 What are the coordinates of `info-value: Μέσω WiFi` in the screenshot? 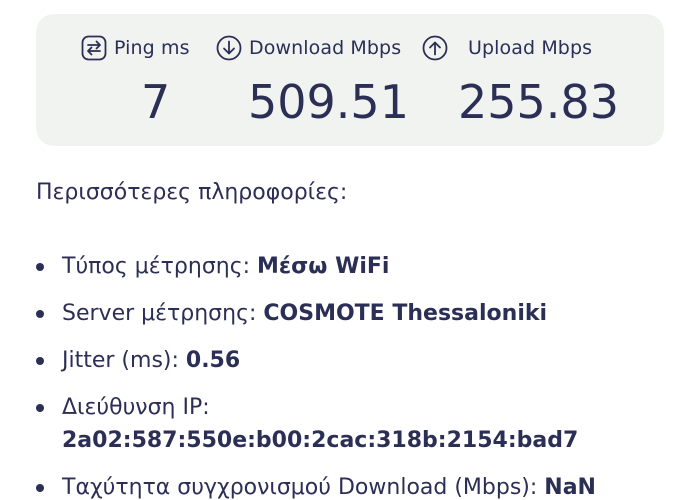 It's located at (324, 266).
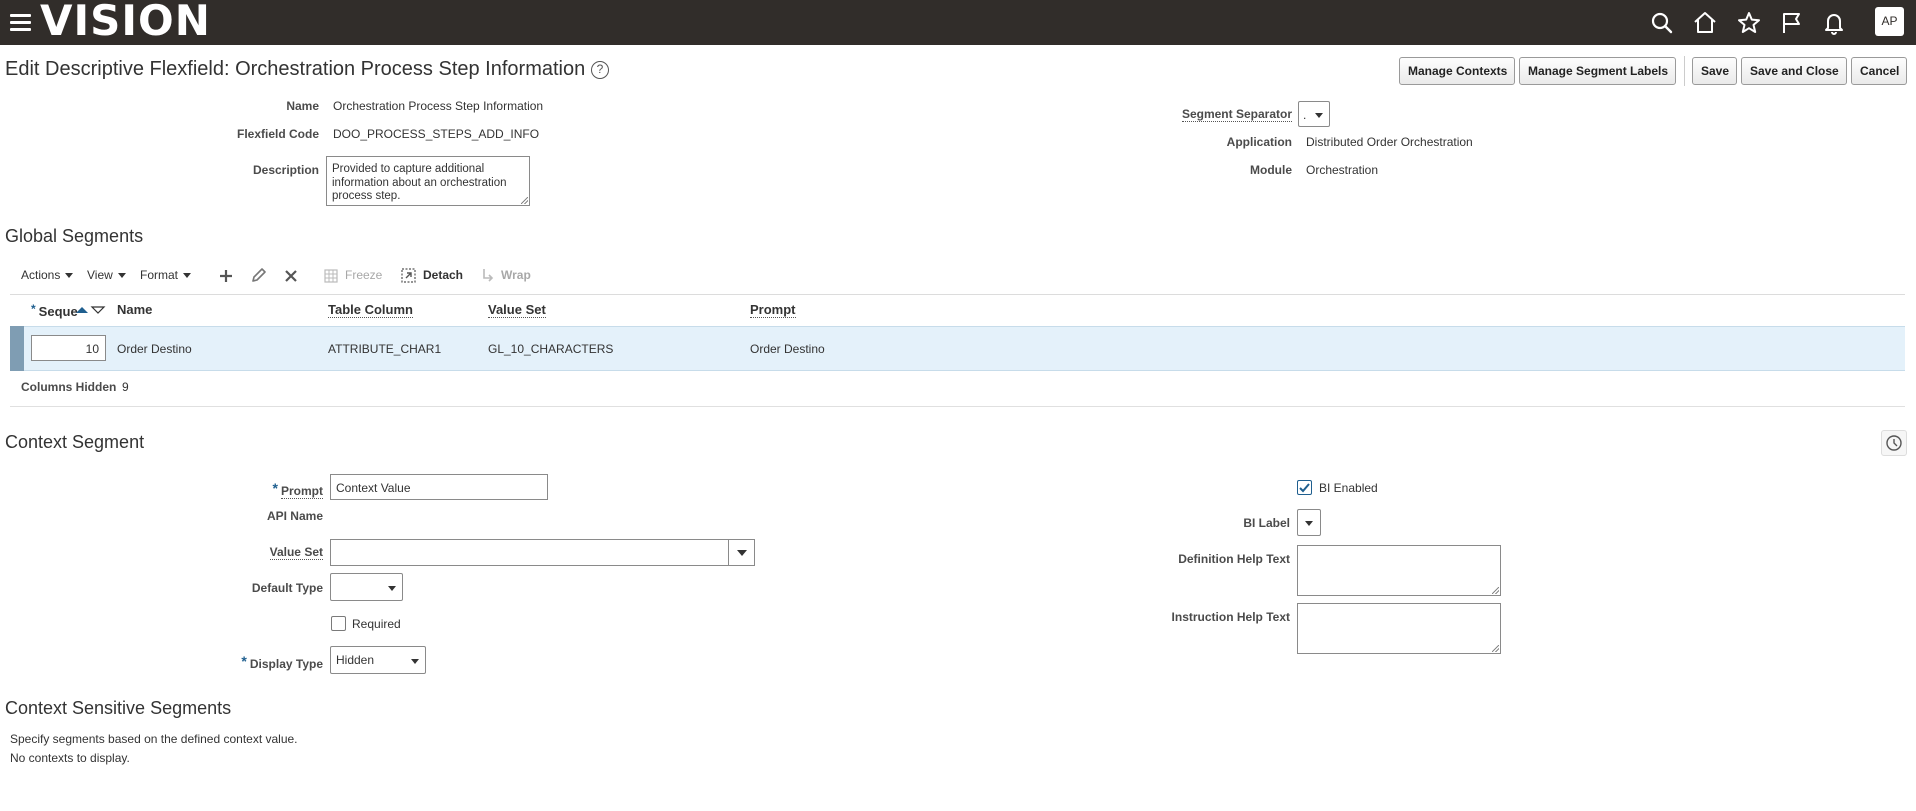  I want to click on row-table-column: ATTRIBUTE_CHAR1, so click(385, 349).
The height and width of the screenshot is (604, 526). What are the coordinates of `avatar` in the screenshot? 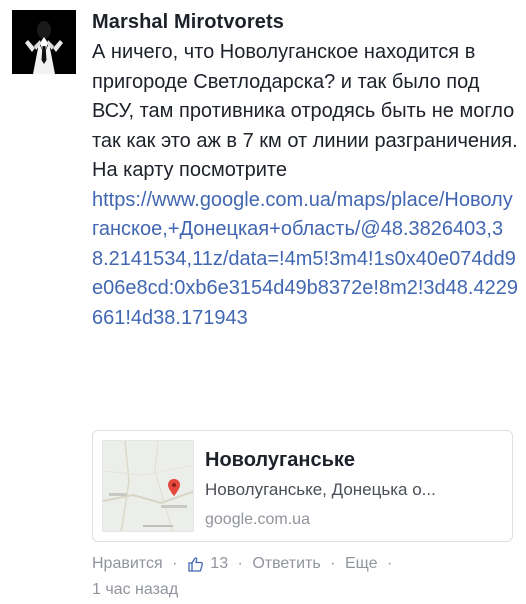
* * * * * * *
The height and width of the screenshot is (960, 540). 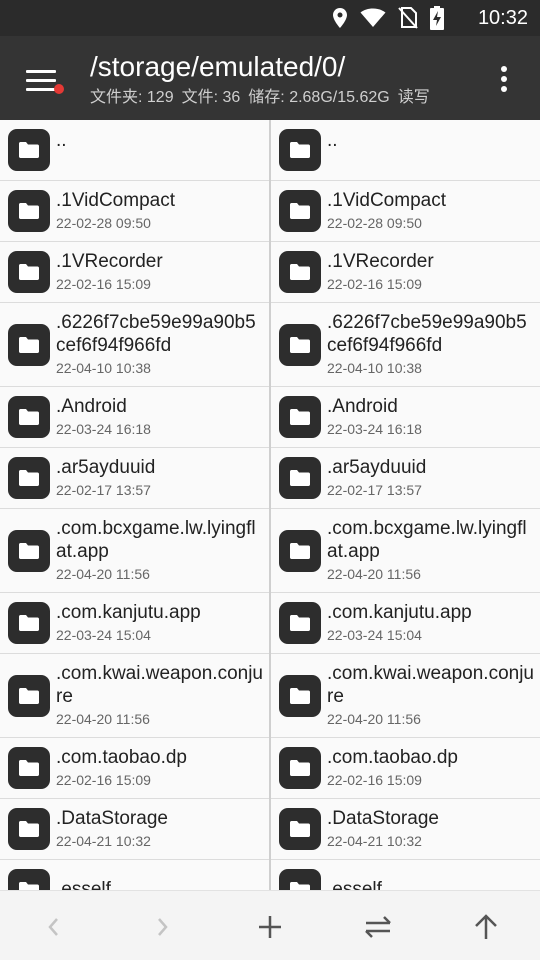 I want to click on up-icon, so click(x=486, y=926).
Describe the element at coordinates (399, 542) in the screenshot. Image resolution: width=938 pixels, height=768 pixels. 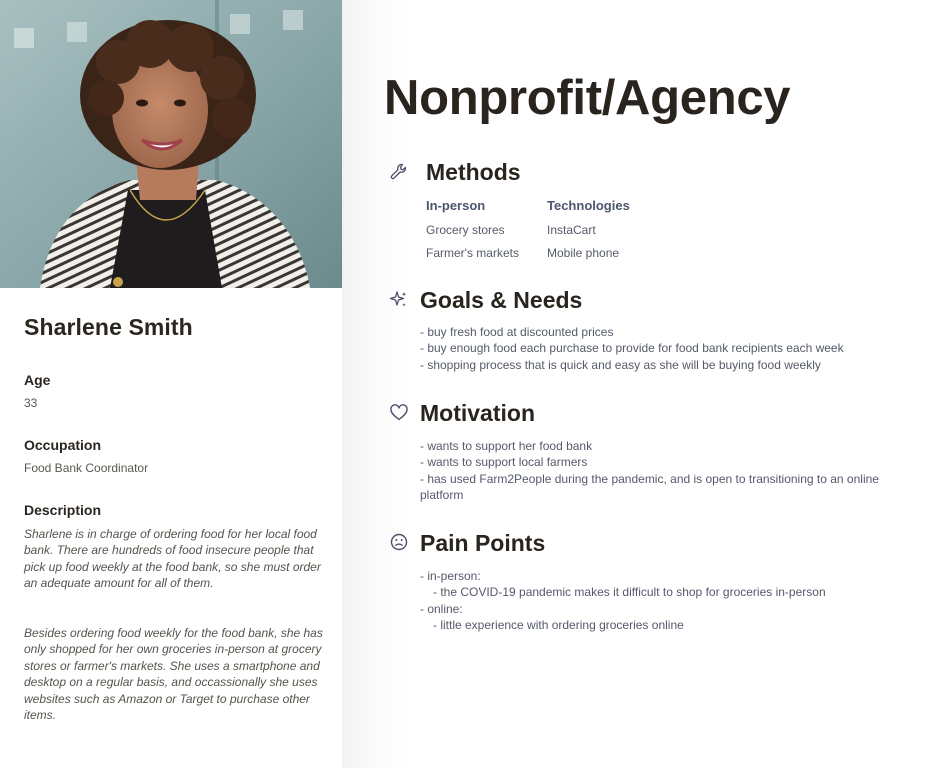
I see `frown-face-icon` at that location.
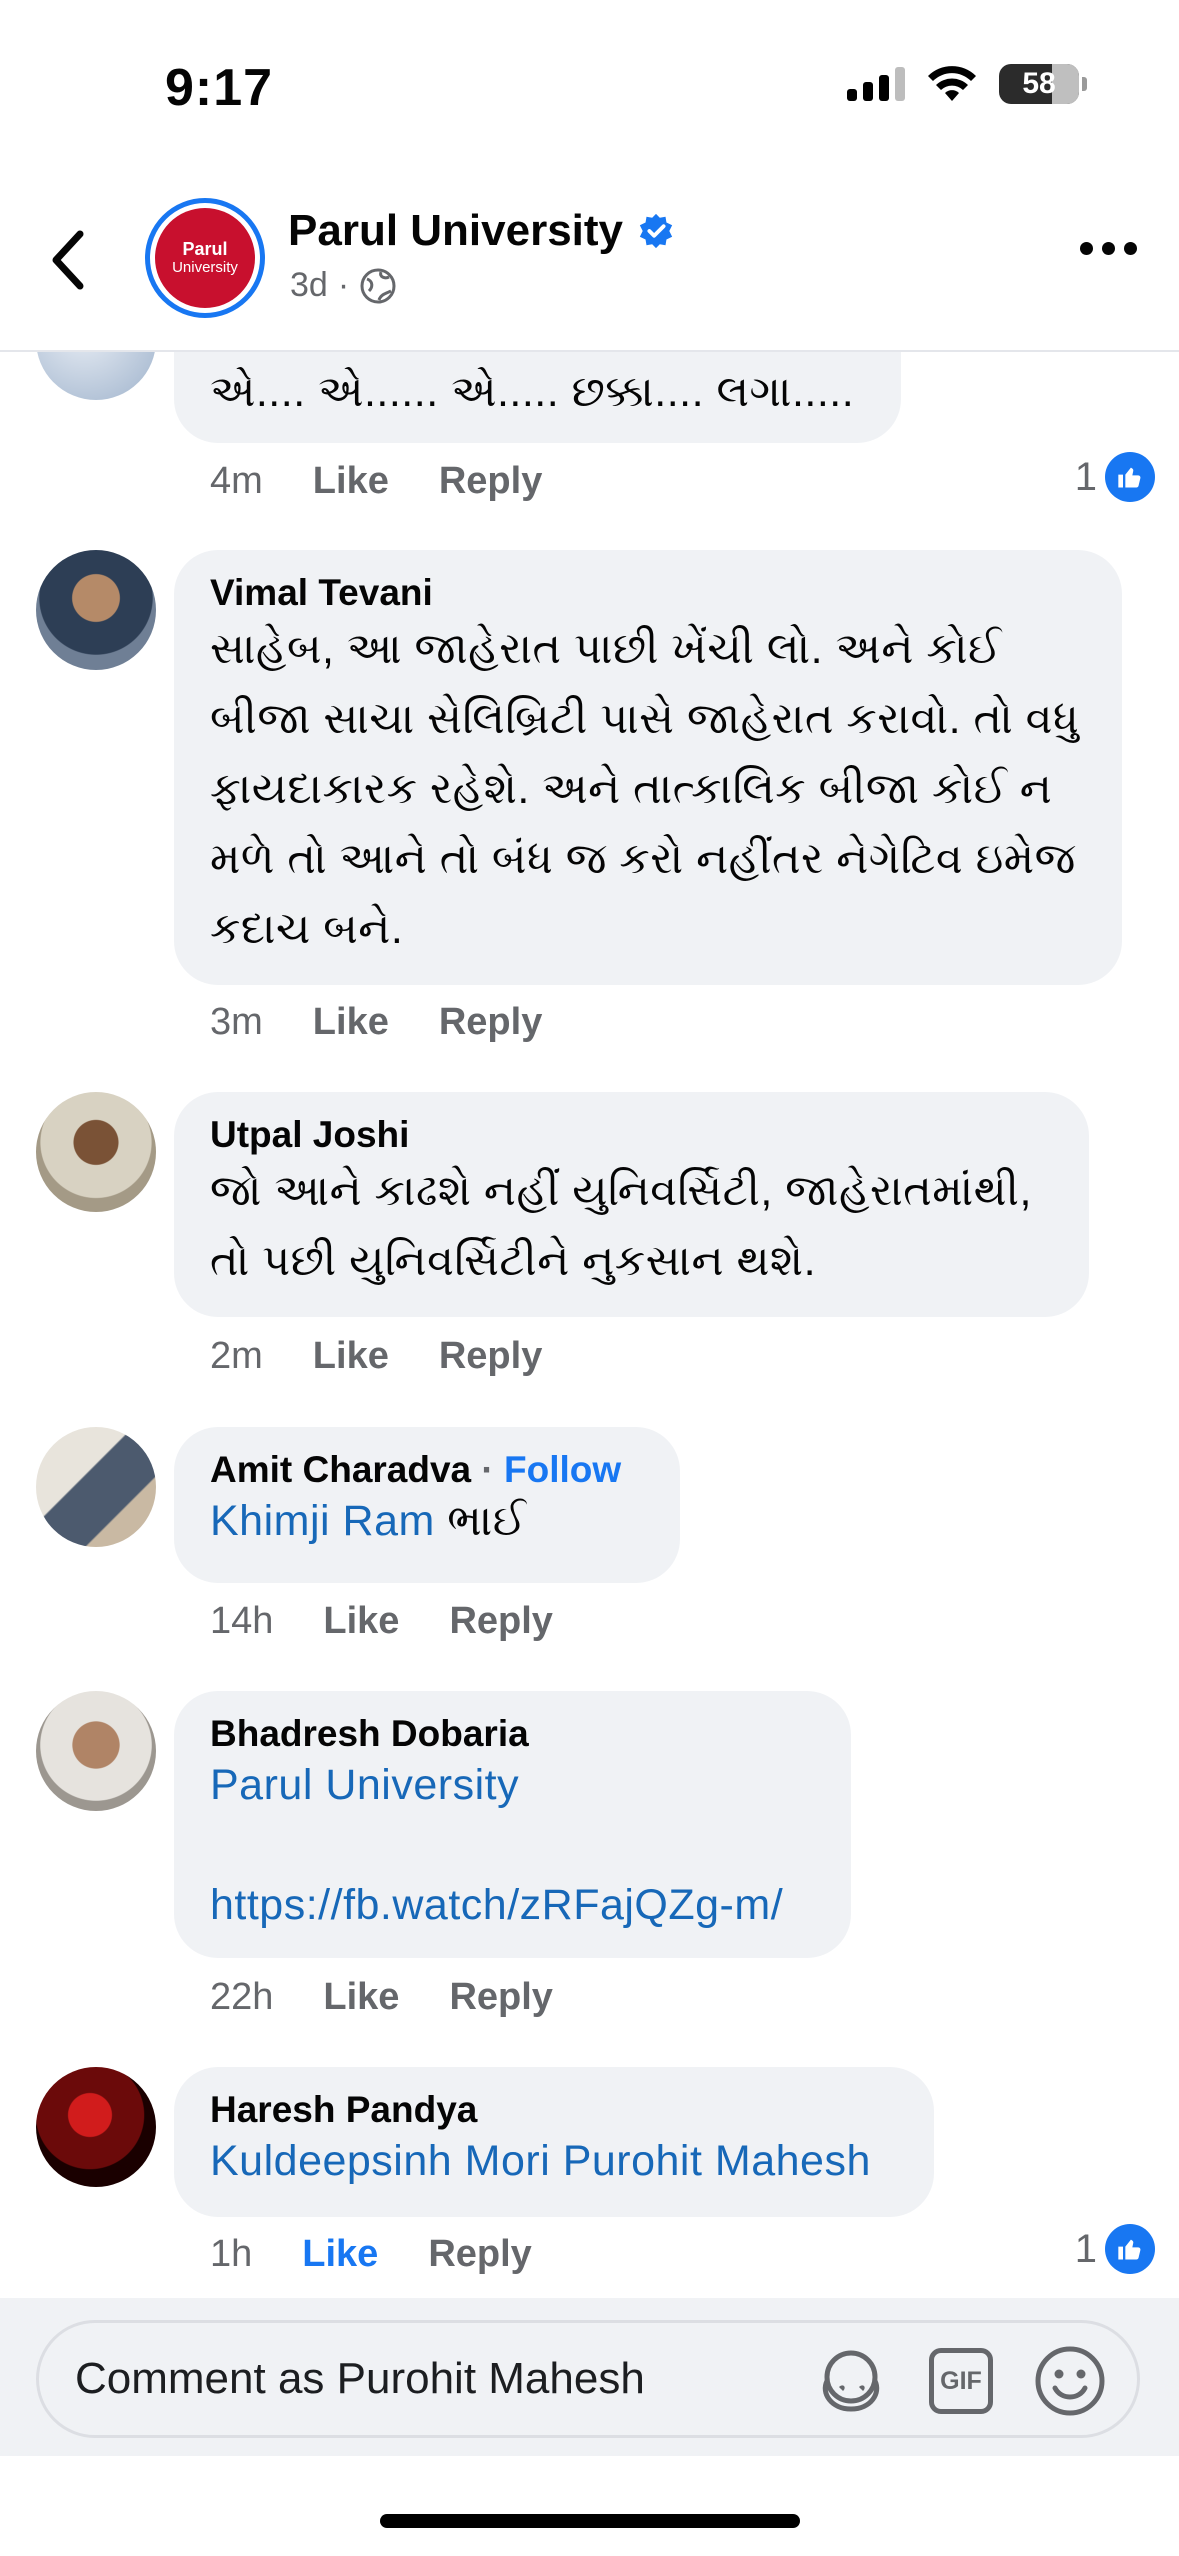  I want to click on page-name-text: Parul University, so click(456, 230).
* * * * * * *
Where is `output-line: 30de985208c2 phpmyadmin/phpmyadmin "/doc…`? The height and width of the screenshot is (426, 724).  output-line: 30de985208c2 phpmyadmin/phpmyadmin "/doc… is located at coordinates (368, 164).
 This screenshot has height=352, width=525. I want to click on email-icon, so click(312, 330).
* * * * * * *
**How to complete this task:**
Quote verbatim the stretch of the records from the line containing "coordinates (368, 164)." through the line containing "This screenshot has", with both of those lines included.

**Exercise answer:**
Where is `output-line: 30de985208c2 phpmyadmin/phpmyadmin "/doc…`? The height and width of the screenshot is (426, 724).  output-line: 30de985208c2 phpmyadmin/phpmyadmin "/doc… is located at coordinates (368, 164).
 This screenshot has height=352, width=525. I want to click on email-icon, so click(312, 330).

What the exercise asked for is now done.